На счастье или на беду, она знала, в чем ее хватит с избытком, от чего она не отречется хотя бы на краю погибели. За свою трудную жизнь она все-таки познала правду и по крохам обрела свое человеческое достоинство. А тот, кто однажды почувствовал себя человеком, уже не станет скотом. Многое в жизни, особенно беды и горе, убедило ее в том, что с людьми надобно жить по-доброму, если хочешь, чтобы и к тебе относились по-людски. Наверное, человек так устроен, что отвечает добром на добро и вряд ли может ответить добром на зло. Зло не может породить ничего, кроме зла, на другое оно неспособно. Но беда в том, что человеческая доброта перед злом бессильна, зло считается лишь с силой и страшится лишь наказания. Только неотвратимость расплаты может усмирить его хищный нрав, заставить задуматься. Не будь этого, на земле воцарится хаос вроде того, о котором говорится в Библии.
Иногда она слышала о немцах: культурная нация. Может, в чем-либо и культурная, но разве культурный человек может позволить себе так открыто разбойничать, как это делают немцы? Она не читала их книжек, не разбиралась в их высокой политике. Она привыкла судить о большом по малому, о мире – по своей деревне. И она не ошибалась. Она знала, что хорошие люди не поступают подло ни по своей воле, ни по принуждению. Подлость – оружие подлецов. Уже одно то, что немцы пришли на ее землю с оружием, значило, что правда не на их стороне. У кого правда, тому не надобно оружия. Опять же достаточно посмотреть, кто с ними заодно, чтобы понять, кто они сами. До последней своей минуты она не покорится им, потому что она человек, а они звери.
Степанида немного забылась от боли и, может, даже уснула, но вскоре встрепенулась от близкого собачьего лая и поняла, что это разошелся Рудька. Лаял он во дворе, казалось, с дровокольни. Но на кого лаял, кто теперь мог ходить возле хаты? Несколько встревожась, она подняла голову и выглянула из запечья. В хате было совсем темно, едва светилось окно напротив, и как раз в этом окне раздался тихий настойчивый стук.
Сердце у нее заколотилось, она попыталась встать, обеими руками держась за грубку, вышла из запечья, все вглядываясь в окно. Но там ничего не было видно. Тихий стук в нижнюю шибку, однако, повторился снова с прежней настойчивостью.
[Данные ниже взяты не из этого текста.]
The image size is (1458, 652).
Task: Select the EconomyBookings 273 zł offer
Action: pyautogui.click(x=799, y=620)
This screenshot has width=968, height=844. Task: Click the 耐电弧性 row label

– Кто там? – дрогнувшим голосом спросила она и замерла.
– Открой, мамаша. Свои.
– Что вам надо?
– Ну открой!
– Не открою. Я одна в хате, больная, не открою.
Наверно, услышав голос хозяйки, смелее залаял Рудька, подскочил ближе к порогу. Она хотела сказать еще, что Петрока нет и самогона нет и не будет, что не годится ночью стучать в дверь к больной старой бабе, но подумала, что словами их не остановишь. Возможно, сейчас выбьют дверь или окна, и снова начнется то же, что в прошлую ночь. Но, к ее удивлению, они не стали больше стучать, тихо переговорили между собой и, наверно, пошли, потому что Рудька забрехал дальше – возле тына или в воротцах под липами. Она постояла немного, вслушалась и подумала, что, пожалуй, это была не полиция. Но кто? Наверно, и не здешние, потому что говорили по-русски. Кто бы это мог быть? А вдруг это пришлые красноармейцы? Или партизаны, может? Она уже услышала неделю назад, что в Заберединских лесах собирается большая партизанская сила. Однажды тихой ночью там полыхнуло что-то в полнеба, грохнуло и прокатилось эхом над всей лесной стороной. Значит, не спят, что-то готовят им партизаны, красноармейцы которые, ну, и партийные. Нет, партия немцам спуску не даст. Может, там среди них и Федор и они бы сообщили что-либо о нем? Ой, что же она, дура, наделала! Надо же было пустить их в хату.